#### REQUIRED ACTION
I need the number of lines in the listing below that contain "computer", and only that number.

#### INFORMATION
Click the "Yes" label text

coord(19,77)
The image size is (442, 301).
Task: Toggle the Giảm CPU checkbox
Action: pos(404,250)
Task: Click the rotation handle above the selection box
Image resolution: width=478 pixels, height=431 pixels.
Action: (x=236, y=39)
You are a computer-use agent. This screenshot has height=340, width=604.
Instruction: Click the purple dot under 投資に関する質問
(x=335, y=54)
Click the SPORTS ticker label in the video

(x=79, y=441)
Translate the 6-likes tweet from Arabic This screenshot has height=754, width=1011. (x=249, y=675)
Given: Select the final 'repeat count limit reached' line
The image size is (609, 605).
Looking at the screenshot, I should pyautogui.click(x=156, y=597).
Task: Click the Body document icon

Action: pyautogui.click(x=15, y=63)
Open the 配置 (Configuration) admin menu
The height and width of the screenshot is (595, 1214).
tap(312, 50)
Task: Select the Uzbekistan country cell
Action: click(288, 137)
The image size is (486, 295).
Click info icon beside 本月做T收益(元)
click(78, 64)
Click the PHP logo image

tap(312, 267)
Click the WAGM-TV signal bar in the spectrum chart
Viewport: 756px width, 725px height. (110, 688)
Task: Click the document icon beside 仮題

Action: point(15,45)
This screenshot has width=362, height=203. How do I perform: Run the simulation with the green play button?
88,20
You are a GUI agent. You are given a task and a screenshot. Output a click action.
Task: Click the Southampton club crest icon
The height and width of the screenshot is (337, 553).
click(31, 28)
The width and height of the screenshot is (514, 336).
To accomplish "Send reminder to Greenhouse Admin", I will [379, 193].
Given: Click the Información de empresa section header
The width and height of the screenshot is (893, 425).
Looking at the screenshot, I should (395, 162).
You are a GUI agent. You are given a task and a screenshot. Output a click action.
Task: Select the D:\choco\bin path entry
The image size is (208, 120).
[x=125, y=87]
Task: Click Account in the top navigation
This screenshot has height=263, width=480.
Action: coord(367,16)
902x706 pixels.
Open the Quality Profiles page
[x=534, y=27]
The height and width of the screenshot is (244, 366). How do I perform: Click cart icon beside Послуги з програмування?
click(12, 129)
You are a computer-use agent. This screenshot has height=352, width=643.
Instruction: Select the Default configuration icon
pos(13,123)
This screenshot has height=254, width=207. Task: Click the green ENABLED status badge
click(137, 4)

#### RESULT OF THE EXERCISE
2